Perkembangan dalam konseling anak-anak juga mengikuti pandangan di
atas.Awalnya konseling dianggap tidak diperlukan karena anak-anak dianggap
belum memiliki masalah yang berarti. Karena itulah anak-anak merupakan
kelompok yang paling tidak diperhatikan kondisi mentalnya. Tetapi untunglah saat
ini sudah banyak perubahan yang terjadi sehingga anak-anak merupakan target
konseling yang cukup penting.
a. Sifat pada anak
Masa anak-anak merupakan masa yang unik, masa belajar yang amat
penting bagi perkembangan seorang individu.Yang dimaksud dengan belajar
disini tidak hanya mencakup keterampilan belajar praktis, melainkan juga
memperoleh perspektif yang lebih luas tentang belejar diseluruh area
perkembangan manusia. Konselor untuk anak yang baik haruslah memahami
perkembangan anak yang normal sehingga dapat digunakan untuk mengevaluasi
anak-anak yang bermasalah. Anak tidak dapat disamakan dengan dewasa.
Rousseau (dalam Baruth dan Robinson III, 1987) mengatakan bahwa orang
dewasa harus dipandang sebagai orang dewasa, dan anak sebagai anak, dan
jalan menuju kesejahteraan jiwa adalah memberi mereka tempatnya masing-
masing
Menurut Maslow (1968) ada 8 karakteristik umum dari anak sehat, yaitu:
1. Spontan, ingin berinteraksi dengan lingkungan dan mengekspresikan
keterampilan yang dimiliki
2. Sehat secara fisik, tidak dominasi rasa takut, dan merasa cukup aman untuk
mengambil resiko.

3
3. Pengalaman dengan lingkungan diperoleh secara kebutuhan atau dengan
bantuan orang dewasa.
4. Cukup aman dan percaya diri dalam melakukan interaksi dan menerima
berbagai konsekuensinya.
5. Akan mengulangin pengalaman-pengalaman yang sukses
6. Kemudian berkembang kea rah pengalaman yang lebih kompleks
7. Pengalaman-pengalamannya yang sukses akan meningkatkan self-esteem
dan perasaan mampu, memberi kekuatan, serta control diri.
8. Memilih untuk terus tumbuh dan maju.

b. Karakteristik Konseling Pada Anak


Dalam hal konseling pada anak, peran konselor sebagai konsultan dan agen
perubahan adalah yang utama, ia dapat melakukan hal berikut: (1) mencoba
mengubah anak sehingga lebih cocok bagi lingkungannya, (2) mencoba
megubah lingkungan agar anak dapat berfungsi dengan baik, (3) gabungan dari
kedua usaha tersebut.
Konseling pada anak haruslah memperhatikan pola pikir mereka yang
masih cenderung egosentris yaitu amat terpaku pada pola pikirnya
sendiri.Mereka juga lebih intuituf dan konkret dalam berpikir sehingga sulit
untuk memahami hal-hal yang abstrak.Pada anak-anak yang lebih kecil,
orientasi mereka adalah masa sekarang.Oleh karena itu pertemuan konseling
sedapat mungkin dilakukan minimal dua kali seminggu agar mereka
memperoleh manfaatnya.
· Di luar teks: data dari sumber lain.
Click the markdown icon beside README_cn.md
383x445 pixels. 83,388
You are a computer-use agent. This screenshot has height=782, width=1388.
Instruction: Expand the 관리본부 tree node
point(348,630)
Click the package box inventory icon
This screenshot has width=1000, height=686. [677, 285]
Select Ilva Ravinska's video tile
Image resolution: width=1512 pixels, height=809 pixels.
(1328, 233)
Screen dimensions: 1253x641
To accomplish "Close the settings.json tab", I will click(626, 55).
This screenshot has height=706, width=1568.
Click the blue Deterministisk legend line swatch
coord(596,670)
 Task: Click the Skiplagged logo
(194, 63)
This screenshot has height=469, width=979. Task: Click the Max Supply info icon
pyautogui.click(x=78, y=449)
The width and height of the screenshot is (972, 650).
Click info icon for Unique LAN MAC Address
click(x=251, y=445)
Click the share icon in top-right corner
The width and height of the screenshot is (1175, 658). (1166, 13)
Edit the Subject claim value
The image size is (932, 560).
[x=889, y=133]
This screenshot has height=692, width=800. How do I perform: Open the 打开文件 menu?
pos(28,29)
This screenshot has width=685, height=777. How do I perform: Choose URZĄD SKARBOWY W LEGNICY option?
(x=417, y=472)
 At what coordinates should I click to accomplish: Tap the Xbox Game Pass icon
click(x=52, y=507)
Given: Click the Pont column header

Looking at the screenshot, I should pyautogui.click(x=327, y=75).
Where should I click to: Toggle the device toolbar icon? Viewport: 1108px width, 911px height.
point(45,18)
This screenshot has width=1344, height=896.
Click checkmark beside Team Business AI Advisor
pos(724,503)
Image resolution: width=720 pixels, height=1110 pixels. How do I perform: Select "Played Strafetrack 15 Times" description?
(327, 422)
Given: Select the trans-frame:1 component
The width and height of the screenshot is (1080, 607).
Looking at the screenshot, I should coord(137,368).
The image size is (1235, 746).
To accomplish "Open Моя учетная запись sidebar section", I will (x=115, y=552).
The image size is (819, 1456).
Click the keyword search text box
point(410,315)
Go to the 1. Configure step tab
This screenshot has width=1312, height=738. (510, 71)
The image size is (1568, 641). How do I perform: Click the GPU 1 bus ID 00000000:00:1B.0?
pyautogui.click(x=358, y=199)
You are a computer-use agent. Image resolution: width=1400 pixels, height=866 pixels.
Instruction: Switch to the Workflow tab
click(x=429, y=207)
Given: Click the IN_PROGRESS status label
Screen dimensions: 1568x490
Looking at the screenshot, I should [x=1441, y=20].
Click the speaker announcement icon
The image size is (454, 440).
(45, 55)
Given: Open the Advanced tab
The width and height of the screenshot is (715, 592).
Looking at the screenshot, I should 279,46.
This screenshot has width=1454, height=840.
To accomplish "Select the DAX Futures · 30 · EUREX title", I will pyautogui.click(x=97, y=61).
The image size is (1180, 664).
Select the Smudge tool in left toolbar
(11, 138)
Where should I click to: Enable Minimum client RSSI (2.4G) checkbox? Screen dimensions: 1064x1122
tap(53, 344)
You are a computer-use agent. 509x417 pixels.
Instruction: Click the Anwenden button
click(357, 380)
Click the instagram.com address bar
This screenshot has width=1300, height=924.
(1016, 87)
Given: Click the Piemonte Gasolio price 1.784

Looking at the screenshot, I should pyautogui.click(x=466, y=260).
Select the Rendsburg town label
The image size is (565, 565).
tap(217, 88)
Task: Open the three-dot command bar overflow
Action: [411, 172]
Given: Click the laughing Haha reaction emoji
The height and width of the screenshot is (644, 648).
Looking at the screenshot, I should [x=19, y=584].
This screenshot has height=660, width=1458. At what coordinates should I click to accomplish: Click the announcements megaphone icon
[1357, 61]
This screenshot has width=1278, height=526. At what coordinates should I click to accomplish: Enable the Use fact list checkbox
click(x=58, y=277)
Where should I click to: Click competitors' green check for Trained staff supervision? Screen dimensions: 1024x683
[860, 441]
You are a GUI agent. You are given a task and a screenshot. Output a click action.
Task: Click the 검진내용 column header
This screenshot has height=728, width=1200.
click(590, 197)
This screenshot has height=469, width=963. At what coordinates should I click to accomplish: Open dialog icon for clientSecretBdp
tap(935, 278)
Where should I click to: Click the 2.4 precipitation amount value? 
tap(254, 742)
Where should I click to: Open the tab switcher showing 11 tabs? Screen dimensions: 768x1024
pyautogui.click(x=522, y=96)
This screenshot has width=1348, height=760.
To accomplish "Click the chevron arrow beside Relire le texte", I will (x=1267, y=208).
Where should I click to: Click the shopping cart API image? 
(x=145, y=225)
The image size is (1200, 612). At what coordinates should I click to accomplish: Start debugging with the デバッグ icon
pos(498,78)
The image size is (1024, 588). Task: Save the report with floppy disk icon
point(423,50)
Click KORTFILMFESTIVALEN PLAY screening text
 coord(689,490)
Proses konseling akan lebih bermakna bila anak
memperoleh kesempatan untuk melakukan eksplorasi secara konkret, misalnya
membuat sesuatu, bermain dengan sesuatu, main ayunan, dan lain-lain yang
memberi kesempatan untuk mengekplorasi secara konkret dunianya.
c. Konseling Anak Usia Dini (2-5 Tahun)
Bagi anak-anak usia dini, jarang sekali silakukan konseling secara
langsung. Yang lebih umum dilakukan adalah konsultasi, yaitu konselor
melakukan intervensi kepada orang dewasa yang delat dengan kehidupan anak
dan dapat membantu masalah yang dihadapi anak. Konsultasi bisa dilihat
sebagai suatu aktivitas dimana konselor bekerja dengan pihak ketiga untuk
membantu klien. Tujuan dari konsultasi adalah membantu secara tidak
langsung. Focus dari konsultasi terletak pada prevensi dan faktor-faktor

4
lingkungan. Konsultasi dapat dilakukan dengan cara-cara dan taraf yang
berbeda. Tipe dasar dari konsultasi adalah sebagai berikut:
1) Konsultasi individual: konselor mengadakan konsultasi dengan orang-orang
dekat dengan klien. Misalnya: orangtua, guru, anggota keluarga lain.
2) Konsultasi kelompok: konselor melakukan konsultasi dengan sekelompok
individu yang dapat mempengaruhi populasi klien secara umum. Misalnya:
guru-guru yang ingin meningkatkan keterampilan di bidang hubungan
interpersonal, dan orangtua yang ingin meningkatkan pemahaman mereka
tentang perkembangan anak.
3) Konsultais organisasi: konselor menjadi konsultan dari suatu organisasi
atau institusi yang memberi jasa kepada populasi klien, misalnya: sekolah,
panti werdha dan lain-lain.
4) Konsultasi masyarakat: merupakan fokus terbesar dari konsultasi.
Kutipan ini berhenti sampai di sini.